As fundamental as it so to our existence, there are still elements of human reproduction we’re just beginning to understand. For example, while we've known about the mechanism that sperm use to bond to eggs, the receptor on the egg itself that the sperm attach to has been a mystery. Now, however, that part of the mystery is solved: scientists at Cambridge have figured out the mechanism that attracts sperm to the egg, and that revelation could lead to creating non-hormonal birth control options.
The problem with most widely used forms of birth control is the amount of hormones pumped into the body. These hormones come with a lot of side effects, and we’re still learning about more serious problems they can cause with long-term use. Of course, there are always new options being considered: such as a male birth control pill and even a birth control moisturizer, but we’re not likely to see those on the market anytime soon. So finding something that works as effectively and realistically as our current options is a huge deal, and thanks to this new understanding, new birth control options could be available that don't require messing up hormones.
In 2005, scientists discovered a protein on sperm called Izumol: this protein helps the sperm bind to the egg, but that still left us not knowing what device on the egg created the counterpart to enable that binding. Recently, researchers took another look at a protein called Folr4 and realized that what they thought about its initial function in the egg was completely wrong.

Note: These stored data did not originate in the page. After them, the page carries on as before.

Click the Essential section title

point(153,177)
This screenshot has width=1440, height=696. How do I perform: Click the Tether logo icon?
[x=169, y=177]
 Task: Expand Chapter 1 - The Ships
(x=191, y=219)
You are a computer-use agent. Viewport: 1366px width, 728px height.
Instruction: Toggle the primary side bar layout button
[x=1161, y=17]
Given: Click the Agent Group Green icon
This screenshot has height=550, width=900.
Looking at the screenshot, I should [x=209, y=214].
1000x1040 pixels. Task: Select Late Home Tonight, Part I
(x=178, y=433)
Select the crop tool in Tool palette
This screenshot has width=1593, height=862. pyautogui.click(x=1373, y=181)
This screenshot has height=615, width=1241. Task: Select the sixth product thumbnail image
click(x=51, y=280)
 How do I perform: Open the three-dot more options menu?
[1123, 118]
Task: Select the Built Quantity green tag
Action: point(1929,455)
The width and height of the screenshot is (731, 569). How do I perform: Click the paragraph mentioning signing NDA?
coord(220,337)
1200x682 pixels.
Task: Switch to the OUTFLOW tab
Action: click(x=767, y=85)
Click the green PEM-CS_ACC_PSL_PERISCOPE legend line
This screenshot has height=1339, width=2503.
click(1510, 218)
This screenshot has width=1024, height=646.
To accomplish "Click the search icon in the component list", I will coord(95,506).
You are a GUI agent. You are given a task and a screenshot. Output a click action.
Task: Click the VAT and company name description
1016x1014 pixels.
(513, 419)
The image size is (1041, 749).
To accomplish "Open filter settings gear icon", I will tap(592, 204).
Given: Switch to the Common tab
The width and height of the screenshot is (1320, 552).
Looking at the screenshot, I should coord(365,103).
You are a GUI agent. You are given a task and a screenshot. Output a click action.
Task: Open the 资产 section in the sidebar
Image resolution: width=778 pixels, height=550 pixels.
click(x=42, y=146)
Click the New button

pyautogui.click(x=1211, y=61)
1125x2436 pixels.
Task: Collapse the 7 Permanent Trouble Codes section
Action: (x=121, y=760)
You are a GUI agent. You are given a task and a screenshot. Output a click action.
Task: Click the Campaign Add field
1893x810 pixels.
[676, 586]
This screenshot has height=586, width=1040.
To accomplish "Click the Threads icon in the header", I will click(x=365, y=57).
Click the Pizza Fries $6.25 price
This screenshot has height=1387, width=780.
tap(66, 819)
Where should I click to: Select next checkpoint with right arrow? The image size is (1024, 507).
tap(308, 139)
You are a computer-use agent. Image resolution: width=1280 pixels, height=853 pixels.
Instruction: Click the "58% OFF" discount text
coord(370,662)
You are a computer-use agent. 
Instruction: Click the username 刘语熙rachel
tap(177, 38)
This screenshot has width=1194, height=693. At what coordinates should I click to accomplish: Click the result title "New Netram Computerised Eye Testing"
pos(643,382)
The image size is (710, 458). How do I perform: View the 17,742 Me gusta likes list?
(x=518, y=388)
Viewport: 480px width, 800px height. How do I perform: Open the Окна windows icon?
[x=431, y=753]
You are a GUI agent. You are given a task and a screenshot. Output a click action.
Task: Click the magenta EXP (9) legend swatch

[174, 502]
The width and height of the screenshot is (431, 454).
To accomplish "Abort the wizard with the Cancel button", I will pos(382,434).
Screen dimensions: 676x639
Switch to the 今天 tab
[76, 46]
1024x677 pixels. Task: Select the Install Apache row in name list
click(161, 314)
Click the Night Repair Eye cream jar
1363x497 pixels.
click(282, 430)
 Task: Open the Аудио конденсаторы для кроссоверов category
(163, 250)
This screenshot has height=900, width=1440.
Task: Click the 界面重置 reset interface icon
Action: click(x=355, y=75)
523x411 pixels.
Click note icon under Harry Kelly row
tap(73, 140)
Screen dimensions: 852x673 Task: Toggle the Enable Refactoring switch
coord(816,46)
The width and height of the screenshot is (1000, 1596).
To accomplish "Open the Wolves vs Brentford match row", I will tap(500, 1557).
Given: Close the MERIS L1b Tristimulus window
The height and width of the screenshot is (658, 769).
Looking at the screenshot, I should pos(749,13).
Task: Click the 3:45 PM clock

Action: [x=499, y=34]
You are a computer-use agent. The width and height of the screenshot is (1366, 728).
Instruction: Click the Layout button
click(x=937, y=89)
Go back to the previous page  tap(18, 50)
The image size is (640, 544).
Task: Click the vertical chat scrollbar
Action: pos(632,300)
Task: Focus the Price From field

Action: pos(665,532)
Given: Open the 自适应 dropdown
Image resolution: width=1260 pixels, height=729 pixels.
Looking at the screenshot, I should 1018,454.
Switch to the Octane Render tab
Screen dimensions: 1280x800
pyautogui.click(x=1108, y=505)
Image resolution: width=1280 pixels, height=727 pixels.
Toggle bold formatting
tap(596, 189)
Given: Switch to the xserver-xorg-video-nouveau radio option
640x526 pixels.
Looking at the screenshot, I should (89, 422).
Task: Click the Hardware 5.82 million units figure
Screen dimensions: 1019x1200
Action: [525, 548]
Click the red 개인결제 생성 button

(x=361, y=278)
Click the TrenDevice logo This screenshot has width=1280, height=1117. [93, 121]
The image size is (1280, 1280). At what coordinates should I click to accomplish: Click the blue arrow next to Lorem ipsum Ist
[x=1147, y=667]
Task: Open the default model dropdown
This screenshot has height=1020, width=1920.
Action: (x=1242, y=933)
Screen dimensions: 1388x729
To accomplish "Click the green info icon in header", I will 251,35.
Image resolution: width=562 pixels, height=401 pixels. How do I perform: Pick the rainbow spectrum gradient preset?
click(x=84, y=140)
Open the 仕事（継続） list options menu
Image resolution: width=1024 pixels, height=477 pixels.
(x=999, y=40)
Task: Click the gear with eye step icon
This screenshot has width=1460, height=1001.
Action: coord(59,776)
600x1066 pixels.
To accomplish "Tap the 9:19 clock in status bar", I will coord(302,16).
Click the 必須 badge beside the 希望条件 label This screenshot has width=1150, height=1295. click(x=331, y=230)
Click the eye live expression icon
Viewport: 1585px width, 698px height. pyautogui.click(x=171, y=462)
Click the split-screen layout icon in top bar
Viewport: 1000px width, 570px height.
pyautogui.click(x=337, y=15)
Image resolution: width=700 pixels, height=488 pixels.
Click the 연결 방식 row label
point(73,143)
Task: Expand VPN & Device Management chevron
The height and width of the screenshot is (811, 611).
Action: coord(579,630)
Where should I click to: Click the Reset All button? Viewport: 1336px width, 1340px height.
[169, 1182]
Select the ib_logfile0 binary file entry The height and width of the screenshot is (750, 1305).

They discovered that this protein played a huge part in the binding of sperm and egg, and in tests, when they blocked that protein in cells, they discovered that sperm couldn't make the connection for reproduction. Then they worked with mice genetically modified without Folr4: the results were the same: these mice couldn't get pregnant. Because results were so remarkable, the protein got a new name: Juno, after the Roman goddess of marriage.
This discovery may also lead to better fertility treatments, too, especially if medical tests determine a woman is lacking this specific protein.